> _Document segment_
A beautiful new lawn from turf is one of the best investments you could make for your property. It raises kerb appeal, making your garden and property look loved, cared for and luxurious. The environmental benefits are enormous and numerous and in terms of value for money, no other form of landscaping comes close. But a newly laid lawn needs to be cared for carefully. If not, it may well fall victim to the biggest killer of newly turfed lawns. Drought.

Why new turf must never be allowed to dry out

To understand why irrigation is so important to newly laid turf, you need to understand a little bit about grass plants and the way that turf is grown and harvested.

How grass grows

A mature lawn grass plant is 70-80% water by weight. (Adult humans are around 60% water). Just like an iceberg, there is more of the plant beneath the surface than on top of it. I’m talking here about roots. Grass roots can be as much as 90 cm long and they have numerous branches and microscopic hairs on them.

> _Data excerpts_
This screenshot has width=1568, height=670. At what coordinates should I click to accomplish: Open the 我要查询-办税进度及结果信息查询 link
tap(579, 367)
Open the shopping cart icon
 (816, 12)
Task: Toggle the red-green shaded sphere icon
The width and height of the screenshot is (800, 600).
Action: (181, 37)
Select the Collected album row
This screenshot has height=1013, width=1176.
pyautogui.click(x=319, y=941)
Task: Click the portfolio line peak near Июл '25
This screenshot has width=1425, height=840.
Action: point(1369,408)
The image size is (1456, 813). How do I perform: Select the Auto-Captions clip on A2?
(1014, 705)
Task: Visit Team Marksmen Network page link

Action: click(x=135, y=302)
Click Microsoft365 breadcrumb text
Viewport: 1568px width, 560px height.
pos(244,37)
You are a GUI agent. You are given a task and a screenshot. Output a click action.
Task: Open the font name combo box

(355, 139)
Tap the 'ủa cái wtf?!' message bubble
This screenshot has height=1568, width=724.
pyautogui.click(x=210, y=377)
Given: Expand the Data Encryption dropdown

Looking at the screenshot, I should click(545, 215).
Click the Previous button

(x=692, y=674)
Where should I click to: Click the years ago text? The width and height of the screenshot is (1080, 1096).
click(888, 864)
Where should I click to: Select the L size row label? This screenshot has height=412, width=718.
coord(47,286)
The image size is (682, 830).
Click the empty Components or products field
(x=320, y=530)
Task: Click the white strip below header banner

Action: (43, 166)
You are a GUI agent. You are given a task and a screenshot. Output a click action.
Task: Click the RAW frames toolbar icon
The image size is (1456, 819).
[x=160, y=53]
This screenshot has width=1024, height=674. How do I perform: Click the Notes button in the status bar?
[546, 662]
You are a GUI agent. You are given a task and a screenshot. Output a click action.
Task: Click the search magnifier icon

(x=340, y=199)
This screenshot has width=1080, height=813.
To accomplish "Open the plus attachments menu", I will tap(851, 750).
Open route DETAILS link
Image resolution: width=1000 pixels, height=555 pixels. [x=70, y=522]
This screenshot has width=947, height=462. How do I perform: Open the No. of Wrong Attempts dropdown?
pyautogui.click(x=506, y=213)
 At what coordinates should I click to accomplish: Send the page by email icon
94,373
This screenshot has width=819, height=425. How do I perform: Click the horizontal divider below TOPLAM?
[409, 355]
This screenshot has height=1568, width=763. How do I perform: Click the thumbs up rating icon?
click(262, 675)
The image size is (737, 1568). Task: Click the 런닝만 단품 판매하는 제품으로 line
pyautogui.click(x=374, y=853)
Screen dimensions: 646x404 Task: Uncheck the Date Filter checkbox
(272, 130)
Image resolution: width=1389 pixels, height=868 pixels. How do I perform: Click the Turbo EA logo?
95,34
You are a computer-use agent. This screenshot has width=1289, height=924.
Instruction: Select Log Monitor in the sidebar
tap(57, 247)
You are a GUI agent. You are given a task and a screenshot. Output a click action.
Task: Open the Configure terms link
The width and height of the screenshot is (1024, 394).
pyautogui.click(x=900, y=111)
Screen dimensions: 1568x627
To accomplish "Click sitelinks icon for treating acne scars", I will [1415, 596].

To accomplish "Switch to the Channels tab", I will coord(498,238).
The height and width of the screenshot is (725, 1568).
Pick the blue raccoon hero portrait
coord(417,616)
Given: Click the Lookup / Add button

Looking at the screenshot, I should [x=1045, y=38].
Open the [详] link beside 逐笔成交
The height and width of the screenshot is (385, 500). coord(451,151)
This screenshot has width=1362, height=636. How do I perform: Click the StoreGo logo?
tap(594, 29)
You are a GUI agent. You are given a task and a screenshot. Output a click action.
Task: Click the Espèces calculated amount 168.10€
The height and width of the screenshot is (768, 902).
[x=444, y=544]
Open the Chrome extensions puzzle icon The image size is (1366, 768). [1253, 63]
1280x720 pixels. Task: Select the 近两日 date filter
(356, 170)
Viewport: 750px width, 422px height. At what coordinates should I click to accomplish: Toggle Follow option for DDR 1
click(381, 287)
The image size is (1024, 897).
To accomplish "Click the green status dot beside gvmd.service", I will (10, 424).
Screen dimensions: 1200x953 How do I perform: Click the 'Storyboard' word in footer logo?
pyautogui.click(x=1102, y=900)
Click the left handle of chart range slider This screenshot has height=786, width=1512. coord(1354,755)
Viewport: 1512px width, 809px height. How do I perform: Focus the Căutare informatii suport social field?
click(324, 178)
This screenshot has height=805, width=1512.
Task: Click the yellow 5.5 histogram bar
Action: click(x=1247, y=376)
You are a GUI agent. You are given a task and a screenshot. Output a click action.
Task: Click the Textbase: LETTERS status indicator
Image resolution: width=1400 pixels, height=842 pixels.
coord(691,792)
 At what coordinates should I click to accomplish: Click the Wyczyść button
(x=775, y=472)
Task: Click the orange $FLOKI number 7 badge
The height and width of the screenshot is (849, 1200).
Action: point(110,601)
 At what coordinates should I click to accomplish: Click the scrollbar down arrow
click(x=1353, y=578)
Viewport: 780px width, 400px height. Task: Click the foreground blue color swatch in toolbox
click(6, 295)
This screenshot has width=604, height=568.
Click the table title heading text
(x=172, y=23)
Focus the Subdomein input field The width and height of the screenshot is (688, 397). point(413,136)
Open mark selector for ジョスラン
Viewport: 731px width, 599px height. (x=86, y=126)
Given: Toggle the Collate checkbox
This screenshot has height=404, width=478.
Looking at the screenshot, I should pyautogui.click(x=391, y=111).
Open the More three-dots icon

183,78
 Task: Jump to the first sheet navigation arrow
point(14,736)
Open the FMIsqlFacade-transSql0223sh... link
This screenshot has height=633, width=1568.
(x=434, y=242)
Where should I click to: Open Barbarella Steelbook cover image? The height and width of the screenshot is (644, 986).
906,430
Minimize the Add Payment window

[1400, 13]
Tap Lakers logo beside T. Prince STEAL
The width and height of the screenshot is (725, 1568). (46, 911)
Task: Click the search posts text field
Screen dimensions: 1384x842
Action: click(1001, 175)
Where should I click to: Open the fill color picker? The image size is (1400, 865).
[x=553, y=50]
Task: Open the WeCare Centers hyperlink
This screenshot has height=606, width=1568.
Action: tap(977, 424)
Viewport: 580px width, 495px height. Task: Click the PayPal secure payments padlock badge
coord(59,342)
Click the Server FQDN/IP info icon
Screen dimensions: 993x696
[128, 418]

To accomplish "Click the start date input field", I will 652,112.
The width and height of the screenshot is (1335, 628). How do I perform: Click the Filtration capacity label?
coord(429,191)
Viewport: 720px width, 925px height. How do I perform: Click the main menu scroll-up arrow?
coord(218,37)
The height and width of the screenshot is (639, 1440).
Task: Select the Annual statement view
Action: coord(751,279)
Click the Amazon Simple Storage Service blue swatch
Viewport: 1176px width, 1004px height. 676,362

> _Your objective_
Reproduce the passage of the text about caring for newly laid turf between "How grass grows" and "hairs on them.", inclusive, replacing "roots" with "root systems".

> _Task response_
How grass grows

A mature lawn grass plant is 70-80% water by weight. (Adult humans are around 60% water). Just like an iceberg, there is more of the plant beneath the surface than on top of it. I’m talking here about root systems. Grass root systems can be as much as 90 cm long and they have numerous branches and microscopic hairs on them.